Problems and tasks:
a) Summarize the GW-BASIC passage in two sentences.
b) Translate this sentence from the GW-BASIC passage into Spanish: "The file is pseudo-encrypted and the initial byte of the file is changed to FE instead of FF."
c) Write the next part of the GW-BASIC passage, starting after its final sentence.

Selected passage:
▬▬▬▬▬▬▬▬▬▬

GW-BASIC has an optional parameter to the SAVE statement that allows a program to be saved in "protected" form. The file is pseudo-encrypted and the initial byte of the file is changed to FE instead of FF. When the program is loaded, it is decoded and a flag is set in the GW-BASIC data work area to indicate that a protected program is loaded. While this flag is set, any GW-BASIC statement is still allowed in a program line but editing the program is prohibited and several statements are disabled in direct statements to prevent access to the protected program. SAVE without the P option is prohibited; LIST and LLIST is prohibited; PEEK, POKE, BSAVE and BLOAD are disabled, and CHAIN cannot include the MERGE option.

While this appears to suggest that you are out of luck if you have an old protected GW-BASIC program that needs updating (such as an accounting package that won't accept non-US addresses for employees when you just went international) there is still a way to unprotect such programs if you have a copy of GW-BASIC. It relies on one of the bugs in the VAL function.

If a way can be found to poke a zero value into the the GW-BASIC interpreter's protection flag byte, a loaded protected program would suddenly become unprotected and could then be LISTed, SAVEd in unprotected form or edited. To do that you need two things, the address of the protection flag for your version of GW-BASIC and a way to trick the GW-BASIC interpreter into thinking that a manually-entered POKE statement was a program statement and not a direct manual entry.

▬▬▬▬▬▬▬▬▬▬

Entries shown:
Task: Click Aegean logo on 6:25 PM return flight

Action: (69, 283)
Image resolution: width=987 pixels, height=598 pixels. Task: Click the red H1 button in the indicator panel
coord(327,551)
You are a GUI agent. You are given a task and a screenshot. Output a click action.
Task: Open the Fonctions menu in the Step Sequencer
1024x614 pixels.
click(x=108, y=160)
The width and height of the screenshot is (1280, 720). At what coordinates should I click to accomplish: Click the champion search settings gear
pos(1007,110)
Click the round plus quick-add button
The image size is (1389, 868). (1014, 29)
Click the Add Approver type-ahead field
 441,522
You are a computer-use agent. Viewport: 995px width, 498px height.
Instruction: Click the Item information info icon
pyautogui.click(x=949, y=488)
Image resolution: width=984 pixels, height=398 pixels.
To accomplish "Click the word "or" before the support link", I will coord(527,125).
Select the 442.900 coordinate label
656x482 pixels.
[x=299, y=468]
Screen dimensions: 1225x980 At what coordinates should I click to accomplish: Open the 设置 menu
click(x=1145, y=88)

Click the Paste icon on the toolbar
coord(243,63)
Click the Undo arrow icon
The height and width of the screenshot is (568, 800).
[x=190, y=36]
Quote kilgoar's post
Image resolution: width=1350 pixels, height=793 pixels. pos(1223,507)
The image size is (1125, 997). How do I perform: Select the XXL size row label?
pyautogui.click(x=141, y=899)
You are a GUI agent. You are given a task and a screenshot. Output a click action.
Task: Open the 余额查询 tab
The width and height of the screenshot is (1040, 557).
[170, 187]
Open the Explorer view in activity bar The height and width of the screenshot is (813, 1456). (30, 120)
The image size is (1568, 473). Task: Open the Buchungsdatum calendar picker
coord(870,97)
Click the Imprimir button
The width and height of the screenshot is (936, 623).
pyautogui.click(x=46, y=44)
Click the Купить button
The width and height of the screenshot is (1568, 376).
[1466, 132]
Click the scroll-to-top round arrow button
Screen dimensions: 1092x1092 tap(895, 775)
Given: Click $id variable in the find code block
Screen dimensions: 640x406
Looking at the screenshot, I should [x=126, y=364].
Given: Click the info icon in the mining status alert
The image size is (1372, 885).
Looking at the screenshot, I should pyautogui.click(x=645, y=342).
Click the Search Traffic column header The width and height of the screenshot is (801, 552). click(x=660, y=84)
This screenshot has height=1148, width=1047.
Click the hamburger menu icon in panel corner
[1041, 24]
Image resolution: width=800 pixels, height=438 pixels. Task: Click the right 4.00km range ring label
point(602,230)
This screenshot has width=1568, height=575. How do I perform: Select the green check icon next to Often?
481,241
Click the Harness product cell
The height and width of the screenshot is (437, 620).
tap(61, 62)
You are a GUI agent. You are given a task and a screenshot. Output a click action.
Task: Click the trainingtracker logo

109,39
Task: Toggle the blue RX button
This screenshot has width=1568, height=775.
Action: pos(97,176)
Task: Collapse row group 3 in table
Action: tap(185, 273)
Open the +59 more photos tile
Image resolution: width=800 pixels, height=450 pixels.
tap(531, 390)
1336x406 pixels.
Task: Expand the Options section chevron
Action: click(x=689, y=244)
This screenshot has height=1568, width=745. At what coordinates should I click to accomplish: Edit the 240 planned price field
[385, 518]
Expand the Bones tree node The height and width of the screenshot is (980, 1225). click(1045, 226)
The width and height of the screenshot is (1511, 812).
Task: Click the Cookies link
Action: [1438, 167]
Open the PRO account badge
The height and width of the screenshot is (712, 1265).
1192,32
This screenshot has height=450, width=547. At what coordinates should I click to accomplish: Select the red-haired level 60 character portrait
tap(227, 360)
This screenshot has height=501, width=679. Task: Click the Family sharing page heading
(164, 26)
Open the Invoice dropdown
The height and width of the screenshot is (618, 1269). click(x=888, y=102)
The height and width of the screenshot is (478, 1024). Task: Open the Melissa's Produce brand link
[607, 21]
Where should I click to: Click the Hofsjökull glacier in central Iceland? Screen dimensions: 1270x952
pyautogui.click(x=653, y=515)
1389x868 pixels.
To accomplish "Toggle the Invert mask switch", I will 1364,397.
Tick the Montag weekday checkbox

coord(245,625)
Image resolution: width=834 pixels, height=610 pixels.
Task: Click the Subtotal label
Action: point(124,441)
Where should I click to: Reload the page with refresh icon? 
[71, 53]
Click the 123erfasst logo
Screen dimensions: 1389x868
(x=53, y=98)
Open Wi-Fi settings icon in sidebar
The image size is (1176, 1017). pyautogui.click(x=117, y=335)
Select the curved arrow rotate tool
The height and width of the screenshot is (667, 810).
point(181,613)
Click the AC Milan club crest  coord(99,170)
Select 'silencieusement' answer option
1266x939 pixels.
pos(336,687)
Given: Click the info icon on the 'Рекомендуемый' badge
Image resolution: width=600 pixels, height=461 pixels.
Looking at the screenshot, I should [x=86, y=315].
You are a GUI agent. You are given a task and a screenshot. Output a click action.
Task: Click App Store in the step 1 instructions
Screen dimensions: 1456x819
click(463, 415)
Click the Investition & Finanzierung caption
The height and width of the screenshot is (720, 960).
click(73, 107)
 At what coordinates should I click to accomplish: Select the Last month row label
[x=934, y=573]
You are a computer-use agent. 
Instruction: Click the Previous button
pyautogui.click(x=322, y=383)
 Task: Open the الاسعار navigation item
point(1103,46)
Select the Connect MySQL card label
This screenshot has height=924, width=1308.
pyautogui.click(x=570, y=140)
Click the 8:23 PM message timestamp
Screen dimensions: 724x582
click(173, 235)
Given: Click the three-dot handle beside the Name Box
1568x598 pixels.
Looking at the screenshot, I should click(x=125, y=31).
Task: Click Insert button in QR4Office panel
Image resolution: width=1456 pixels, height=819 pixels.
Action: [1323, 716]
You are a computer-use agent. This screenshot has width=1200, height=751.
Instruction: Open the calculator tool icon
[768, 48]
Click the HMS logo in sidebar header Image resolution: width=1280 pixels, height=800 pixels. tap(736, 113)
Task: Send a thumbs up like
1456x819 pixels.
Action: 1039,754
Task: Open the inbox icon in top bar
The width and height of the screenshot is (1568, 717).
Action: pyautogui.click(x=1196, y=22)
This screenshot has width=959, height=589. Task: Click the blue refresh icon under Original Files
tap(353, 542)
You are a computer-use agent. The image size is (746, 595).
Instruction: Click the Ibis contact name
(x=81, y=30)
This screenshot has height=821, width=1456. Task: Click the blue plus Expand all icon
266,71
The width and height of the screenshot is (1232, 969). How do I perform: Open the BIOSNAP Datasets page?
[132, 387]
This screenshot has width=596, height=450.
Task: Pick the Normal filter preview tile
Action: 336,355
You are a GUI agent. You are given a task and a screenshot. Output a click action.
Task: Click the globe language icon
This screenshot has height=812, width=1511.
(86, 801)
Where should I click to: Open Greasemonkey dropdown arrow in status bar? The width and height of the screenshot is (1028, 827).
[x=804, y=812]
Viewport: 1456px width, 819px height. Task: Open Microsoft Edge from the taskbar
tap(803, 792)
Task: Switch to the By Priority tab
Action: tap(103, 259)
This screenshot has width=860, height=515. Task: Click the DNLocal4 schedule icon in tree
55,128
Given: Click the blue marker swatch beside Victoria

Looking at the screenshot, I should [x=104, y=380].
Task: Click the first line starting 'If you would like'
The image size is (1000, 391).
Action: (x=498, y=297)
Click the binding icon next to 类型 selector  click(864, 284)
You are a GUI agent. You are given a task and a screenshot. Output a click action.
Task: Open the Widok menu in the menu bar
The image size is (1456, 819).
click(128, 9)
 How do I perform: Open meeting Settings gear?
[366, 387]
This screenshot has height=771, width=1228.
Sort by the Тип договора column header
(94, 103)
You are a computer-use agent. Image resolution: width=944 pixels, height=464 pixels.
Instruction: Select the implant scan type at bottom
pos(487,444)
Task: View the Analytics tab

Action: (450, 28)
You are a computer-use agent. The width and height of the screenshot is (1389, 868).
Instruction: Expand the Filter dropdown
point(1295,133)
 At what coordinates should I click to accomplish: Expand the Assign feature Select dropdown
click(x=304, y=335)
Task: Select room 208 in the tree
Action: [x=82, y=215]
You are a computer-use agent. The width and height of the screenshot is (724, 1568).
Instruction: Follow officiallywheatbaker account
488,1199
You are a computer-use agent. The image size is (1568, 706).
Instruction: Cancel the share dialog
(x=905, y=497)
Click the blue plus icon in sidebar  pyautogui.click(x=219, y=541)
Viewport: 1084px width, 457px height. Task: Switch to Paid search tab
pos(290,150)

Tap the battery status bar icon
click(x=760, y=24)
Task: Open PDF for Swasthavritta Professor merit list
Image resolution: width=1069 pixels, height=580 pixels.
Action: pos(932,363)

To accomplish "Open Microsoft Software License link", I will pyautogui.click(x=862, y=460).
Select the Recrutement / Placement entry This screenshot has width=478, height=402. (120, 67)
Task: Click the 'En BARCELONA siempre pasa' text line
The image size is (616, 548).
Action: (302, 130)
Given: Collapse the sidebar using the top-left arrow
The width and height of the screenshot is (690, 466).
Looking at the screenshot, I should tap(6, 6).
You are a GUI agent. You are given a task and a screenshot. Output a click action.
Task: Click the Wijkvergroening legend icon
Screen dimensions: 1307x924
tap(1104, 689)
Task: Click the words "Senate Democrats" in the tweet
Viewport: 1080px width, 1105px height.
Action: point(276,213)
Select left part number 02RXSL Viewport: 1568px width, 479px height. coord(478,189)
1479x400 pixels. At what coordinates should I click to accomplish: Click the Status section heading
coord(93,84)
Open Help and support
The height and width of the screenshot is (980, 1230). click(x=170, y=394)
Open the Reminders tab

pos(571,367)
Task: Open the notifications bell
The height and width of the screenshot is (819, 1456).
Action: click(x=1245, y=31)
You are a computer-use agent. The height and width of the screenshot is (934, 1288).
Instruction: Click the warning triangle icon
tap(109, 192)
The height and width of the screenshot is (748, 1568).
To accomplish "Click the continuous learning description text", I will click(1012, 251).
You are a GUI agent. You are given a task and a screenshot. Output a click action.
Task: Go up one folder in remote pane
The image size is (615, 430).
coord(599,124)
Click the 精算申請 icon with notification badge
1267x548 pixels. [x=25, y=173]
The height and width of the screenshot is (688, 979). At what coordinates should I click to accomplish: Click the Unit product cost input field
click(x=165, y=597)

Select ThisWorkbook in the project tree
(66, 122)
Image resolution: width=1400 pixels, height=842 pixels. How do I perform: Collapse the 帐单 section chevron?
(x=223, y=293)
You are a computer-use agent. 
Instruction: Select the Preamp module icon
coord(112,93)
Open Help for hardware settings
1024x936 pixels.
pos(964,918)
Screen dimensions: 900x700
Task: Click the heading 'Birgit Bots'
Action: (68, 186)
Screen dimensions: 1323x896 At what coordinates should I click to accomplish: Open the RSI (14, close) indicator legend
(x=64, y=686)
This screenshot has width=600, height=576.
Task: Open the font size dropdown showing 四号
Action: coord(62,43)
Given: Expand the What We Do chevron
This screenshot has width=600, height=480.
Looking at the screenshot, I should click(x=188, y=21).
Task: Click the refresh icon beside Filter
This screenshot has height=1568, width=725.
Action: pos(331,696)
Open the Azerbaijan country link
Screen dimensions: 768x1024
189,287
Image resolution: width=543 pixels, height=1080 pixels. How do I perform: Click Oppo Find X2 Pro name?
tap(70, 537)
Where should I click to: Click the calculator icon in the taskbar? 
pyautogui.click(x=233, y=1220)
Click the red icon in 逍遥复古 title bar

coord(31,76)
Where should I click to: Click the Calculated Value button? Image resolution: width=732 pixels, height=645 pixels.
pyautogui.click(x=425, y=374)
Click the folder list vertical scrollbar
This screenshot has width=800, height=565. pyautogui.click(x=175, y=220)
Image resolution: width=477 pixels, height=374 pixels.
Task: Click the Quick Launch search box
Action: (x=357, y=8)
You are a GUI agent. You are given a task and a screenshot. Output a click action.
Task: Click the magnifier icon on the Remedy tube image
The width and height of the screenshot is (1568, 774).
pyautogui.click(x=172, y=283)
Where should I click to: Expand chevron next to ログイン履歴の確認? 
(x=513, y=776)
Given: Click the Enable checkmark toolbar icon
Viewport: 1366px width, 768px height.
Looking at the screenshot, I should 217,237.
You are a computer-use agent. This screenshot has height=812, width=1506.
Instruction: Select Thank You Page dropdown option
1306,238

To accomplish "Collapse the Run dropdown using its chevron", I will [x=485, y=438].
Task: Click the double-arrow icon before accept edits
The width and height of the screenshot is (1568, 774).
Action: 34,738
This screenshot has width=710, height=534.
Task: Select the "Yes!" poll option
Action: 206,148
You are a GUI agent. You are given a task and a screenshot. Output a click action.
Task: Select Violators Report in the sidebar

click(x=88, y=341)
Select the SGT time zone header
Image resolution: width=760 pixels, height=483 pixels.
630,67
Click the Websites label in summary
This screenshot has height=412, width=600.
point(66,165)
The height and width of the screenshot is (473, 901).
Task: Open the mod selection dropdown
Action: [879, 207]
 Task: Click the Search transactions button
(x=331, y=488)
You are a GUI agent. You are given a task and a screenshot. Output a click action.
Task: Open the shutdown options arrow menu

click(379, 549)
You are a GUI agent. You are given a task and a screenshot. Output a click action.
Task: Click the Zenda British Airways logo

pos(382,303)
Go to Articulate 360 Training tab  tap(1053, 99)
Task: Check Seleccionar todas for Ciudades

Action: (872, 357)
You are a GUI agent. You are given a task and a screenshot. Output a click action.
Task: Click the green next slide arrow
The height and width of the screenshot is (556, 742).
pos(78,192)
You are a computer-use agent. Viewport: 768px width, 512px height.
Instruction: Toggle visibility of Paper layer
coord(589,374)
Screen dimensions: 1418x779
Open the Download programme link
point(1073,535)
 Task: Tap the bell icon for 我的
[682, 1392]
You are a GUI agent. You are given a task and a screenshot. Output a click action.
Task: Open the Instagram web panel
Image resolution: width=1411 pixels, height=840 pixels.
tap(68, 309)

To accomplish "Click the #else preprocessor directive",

▬▬▬▬▬▬▬▬▬▬

Results for the exercise:
a) GW-BASIC can save a program in a pseudo-encrypted "protected" form, and when such a program is loaded, a flag blocks editing, listing, unprotected saving and several other direct statements. The protection can still be removed by poking a zero into that flag byte, which needs the flag's address for your version and a way to make the interpreter treat a manually entered POKE as a program statement, a trick that relies on a bug in the VAL function.

b) El archivo se seudocifra y el byte inicial del archivo se cambia a FE en lugar de FF.

c)
Protection flag addresses I have run across:

1124, &H0464 -- IBM BASICA
1228, &H04CC -- Compaq BASIC 2.11
1433, &H0599 -- Compaq BASIC 3.11
1435, &H059B -- TI Professional BASIC 1.10
1435, &H059B -- Solution 5000 PC BASIC 1.10
1450, &H05AA -- Tandy PC BASIC (version unknown), Model 2500XL
1453, &H05AD -- Tandy PC BASIC (version unknown)
1457, &H05B1 -- Corona PC GWBASIC 1.10
1483, &H05CB -- Tandy PC BASIC (version unknown)
1548, &H0601 -- Sperry PC BASICA 2.03

To determine the protection flag address for your version of GW BASIC, you need to load an unprotected program into memory and then find out which address will protect the program when it is changed from a zero byte to a non-zero byte. Load the following short program into your BASIC interpreter, save it in unprotected form, LIST it, and then run the last line as a direct statement by typing over the line number and pressing your <Enter> or <Return> key. A bunch of successive addresses will be printed and then the program will stop with "Illegal function call" displayed. Write down the last address printed. That will be the address of the protection flag for your version of GW-BASIC. Here is the short program (I call it "poketest.bas" -- make sure line 104 is entered as a single line even if your browser wraps it):

100 ' type the following line 104 as a direct statement or just LIST
102 ' this and then run line 104 by deleting the line number "104"
103 ' and pressing the <Return> or <Enter> key:
104 FOR I=1000 TO 16000:PRINT I: J=PEEK(I): POKE I,((J=0)AND 255) OR J: POKE I,J:NEXT I

What the program does is change successive zero bytes to non-zero and then restores them back to their original values until it hits the protection flag. Once the POKE I,((J=0)AND 255) OR J statement turns on the protection flag, the POKE I,J statement becomes a forbidden statement in a direct statement.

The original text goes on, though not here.